**Dataset entries**
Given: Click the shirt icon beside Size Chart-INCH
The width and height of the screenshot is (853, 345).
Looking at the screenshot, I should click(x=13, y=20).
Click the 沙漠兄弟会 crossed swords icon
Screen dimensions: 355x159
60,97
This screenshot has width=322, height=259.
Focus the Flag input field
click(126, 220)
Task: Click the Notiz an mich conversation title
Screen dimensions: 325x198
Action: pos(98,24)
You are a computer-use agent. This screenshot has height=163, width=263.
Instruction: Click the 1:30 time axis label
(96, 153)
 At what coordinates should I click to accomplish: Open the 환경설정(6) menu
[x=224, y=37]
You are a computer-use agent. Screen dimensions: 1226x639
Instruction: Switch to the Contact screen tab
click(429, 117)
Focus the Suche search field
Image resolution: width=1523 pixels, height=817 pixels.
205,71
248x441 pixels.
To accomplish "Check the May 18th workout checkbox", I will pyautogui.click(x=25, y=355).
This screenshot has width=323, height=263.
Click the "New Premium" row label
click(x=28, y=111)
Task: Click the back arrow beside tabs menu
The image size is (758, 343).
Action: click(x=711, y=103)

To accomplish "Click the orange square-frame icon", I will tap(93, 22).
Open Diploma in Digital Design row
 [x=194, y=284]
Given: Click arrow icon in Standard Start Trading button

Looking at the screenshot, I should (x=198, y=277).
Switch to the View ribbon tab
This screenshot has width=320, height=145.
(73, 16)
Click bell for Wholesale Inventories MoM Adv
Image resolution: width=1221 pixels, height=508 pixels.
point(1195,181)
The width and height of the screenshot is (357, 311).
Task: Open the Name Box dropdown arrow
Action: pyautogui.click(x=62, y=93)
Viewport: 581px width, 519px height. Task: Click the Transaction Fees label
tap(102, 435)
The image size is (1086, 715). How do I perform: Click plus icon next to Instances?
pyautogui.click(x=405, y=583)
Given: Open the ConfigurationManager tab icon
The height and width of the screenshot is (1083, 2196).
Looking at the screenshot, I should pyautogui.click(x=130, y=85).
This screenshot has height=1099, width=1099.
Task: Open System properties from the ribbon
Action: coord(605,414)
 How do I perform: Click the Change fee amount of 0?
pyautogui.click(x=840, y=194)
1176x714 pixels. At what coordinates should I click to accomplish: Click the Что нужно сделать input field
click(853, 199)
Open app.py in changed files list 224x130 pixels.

**Exercise objective**
Output the lines from the items above exactly as they appear, starting at the line containing "This screenshot has width=323, height=263." and ending at the line containing "pyautogui.click(x=405, y=583)".

**Complete output**
This screenshot has width=323, height=263.
Click the "New Premium" row label
click(x=28, y=111)
Task: Click the back arrow beside tabs menu
The image size is (758, 343).
Action: click(x=711, y=103)

To accomplish "Click the orange square-frame icon", I will tap(93, 22).
Open Diploma in Digital Design row
 [x=194, y=284]
Given: Click arrow icon in Standard Start Trading button

Looking at the screenshot, I should (x=198, y=277).
Switch to the View ribbon tab
This screenshot has width=320, height=145.
(73, 16)
Click bell for Wholesale Inventories MoM Adv
Image resolution: width=1221 pixels, height=508 pixels.
point(1195,181)
The width and height of the screenshot is (357, 311).
Task: Open the Name Box dropdown arrow
Action: pyautogui.click(x=62, y=93)
Viewport: 581px width, 519px height. Task: Click the Transaction Fees label
tap(102, 435)
The image size is (1086, 715). How do I perform: Click plus icon next to Instances?
pyautogui.click(x=405, y=583)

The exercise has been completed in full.